Part of the controversy this time around stems from the revelation that the Microsoft’s requirements for ARM-based Windows 8 devices include a mandatory Secure Boot feature, effectively locking down such devices and preventing them from booting non-Windows OSes.
“Disabling Secure [Boot] MUST NOT be possible on ARM systems,” reads page 116 of the company’s Windows Hardware Certification Requirements document, as noted recently by Computerworld UK blogger Glyn Moody.
“Microsoft confirms UEFI fears, locks down ARM devices” was the title of the ensuing blog post from the Software Freedom Law Center (SFLC).
‘Custom Mode Allows for More Flexibility’
So that’s one bit of bad news for Linux users.

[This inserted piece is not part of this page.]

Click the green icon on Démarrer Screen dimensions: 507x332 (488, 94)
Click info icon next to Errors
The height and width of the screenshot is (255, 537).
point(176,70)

On the PC side, however, things are more complicated.
For non-ARM devices, Microsoft’s Certification Requirements define a “custom” Secure Boot mode that seems to allow for the installation of Linux. “On non-ARM systems, the platform MUST implement the ability for a physically present user to select between two Secure Boot modes in firmware setup: ‘Custom’ and ‘Standard’,” the Microsoft document specifies. “Custom Mode allows for more flexibility.”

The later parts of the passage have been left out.